When then-team president/CEO Mark Murphy chose Gutekunst over him to be the Packers GM in 2018, Wolf joined the Cleveland Browns for two seasons as their assistant GM. Briefly out of work before joining the Patriots as a consultant in 2020, he went to the annual NFL scouting combine in Indianapolis that year with Schneider and the Seahawks.

“I didn’t have a little brother. I was the youngest of that whole group — Reggie and Ted and Dorsey, those guys — so [Eliot], naturally, hung out with me a lot,” Schneider remembers. “And then, throughout the years, I was able to be there for some professional frustrations, situations he’s been through.”

One of those situations was not getting the Packers job. And to this day, it still bothers his father — although not for the reason one might expect.

“It’s not so much the fact that he didn’t get it. It was a reason given that he didn’t get it: That he was too young,” says Ron, who was elected to the Pro Football Hall of Fame in 2015, and whose Packers teams during his nine full seasons as GM went an astonishing 101-57 (including 9-5 in the postseason) while reaching two Super Bowls, winning one. “That did not sit too well with me. They took his title away and then had the gall to ask him to stay. I’m not stating that that he should have gotten the job. It’s the reason they gave that was a crock.”

Asked if it was a blessing in disguise that led to Eliot getting the Patriots back to the Super Bowl instead of living in his father’s large shadow in Titletown, he pauses.

“Sure, it worked out for the best. Because look where he is,” eventually comes the reply. “He’s involved in an amazing rebirth of a team and they’re playing for the championship of the National Football League. It worked out for him.”

As for the matchup reminding people of his own legacy, the elder Wolf emphasizes that “everybody in Green Bay should be really proud of these two guys,” while adding that Schneider “has done an absolutely phenomenal job of resurrecting the Seahawks” a decade after their last Super Bowl appearance and that he is “delighted” that Eliot has a chance to join him as a Super Bowl-winning GM.

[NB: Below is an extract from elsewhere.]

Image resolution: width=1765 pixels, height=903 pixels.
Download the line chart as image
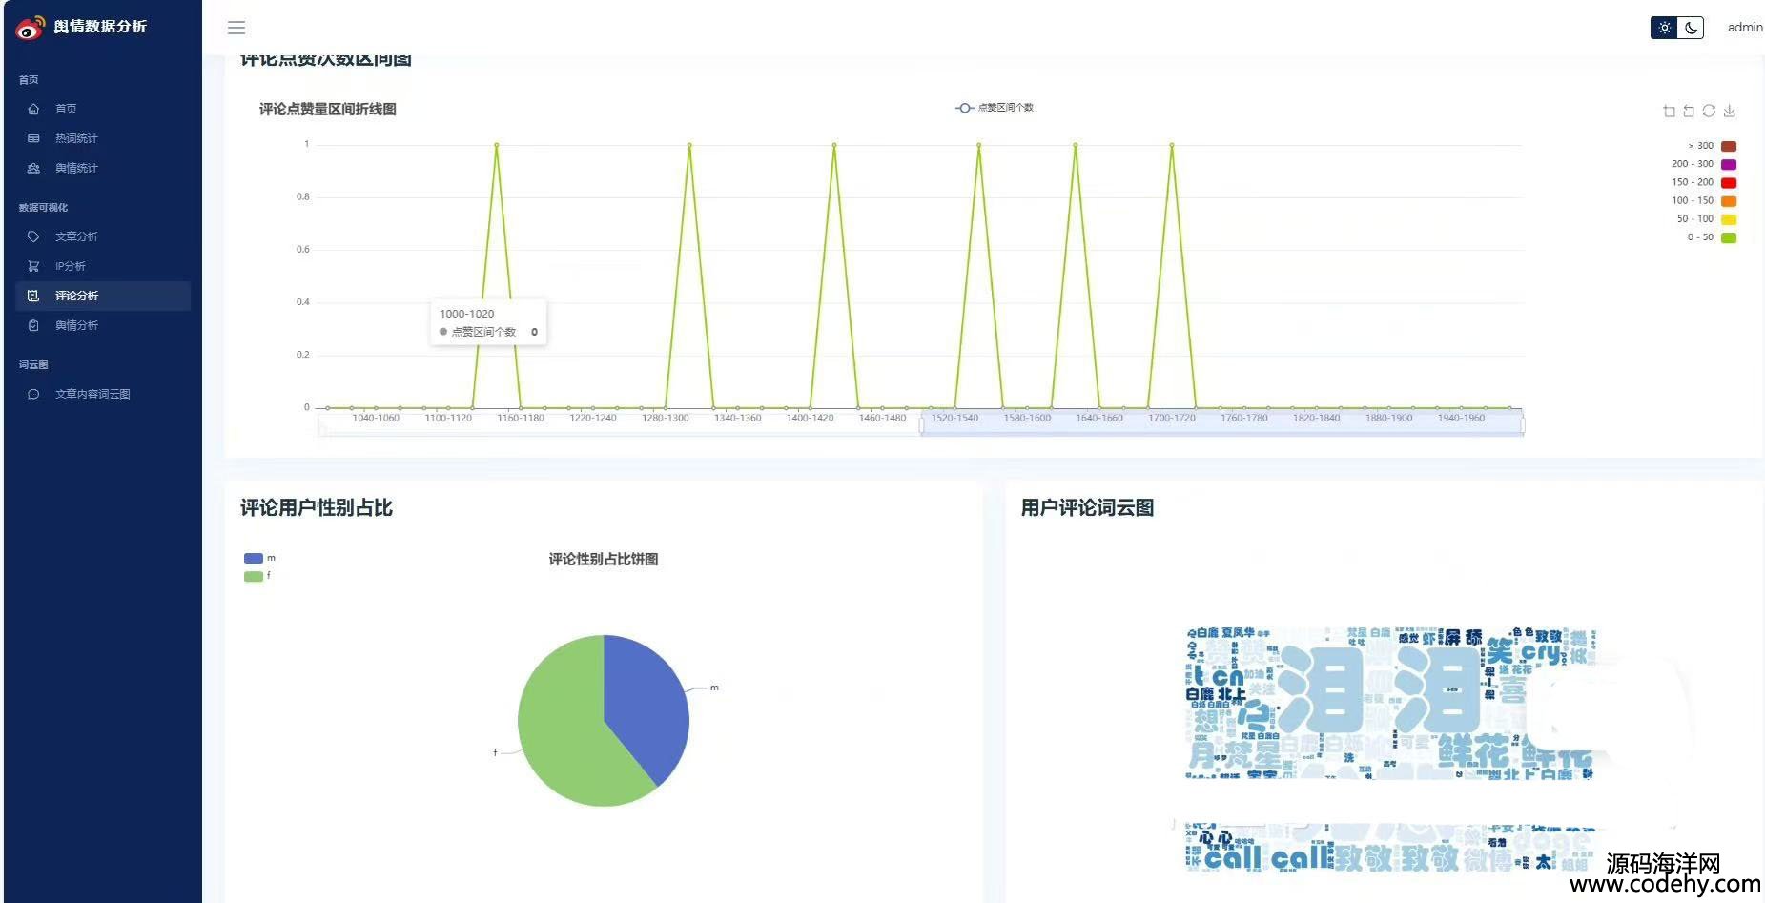pos(1730,112)
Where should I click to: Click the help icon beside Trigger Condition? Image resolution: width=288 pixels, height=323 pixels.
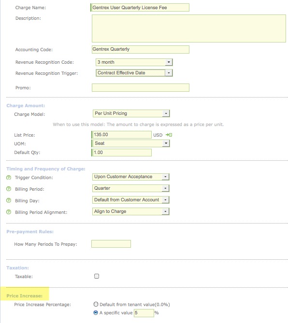(x=9, y=177)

But, as many conversations with Wolf end, he wants to close with a lesson, one that he believes is the secret to the Packers’ roster-building success and why so many of his lieutenants went on to be GMs themselves.

“I know this: People talk about systems and all that, but it’s not systems. It’s the people within the system,” he says. “I was very fortunate to have young guys like John Schneider, who loved the game of football, who spent countless hours working at their craft, who studied who the good players were and why they were the good players, and had a enthusiasm about them.

“I think the big thing was, they really liked what they did and they liked the game of football. Again, it’s the people. It’s the people.”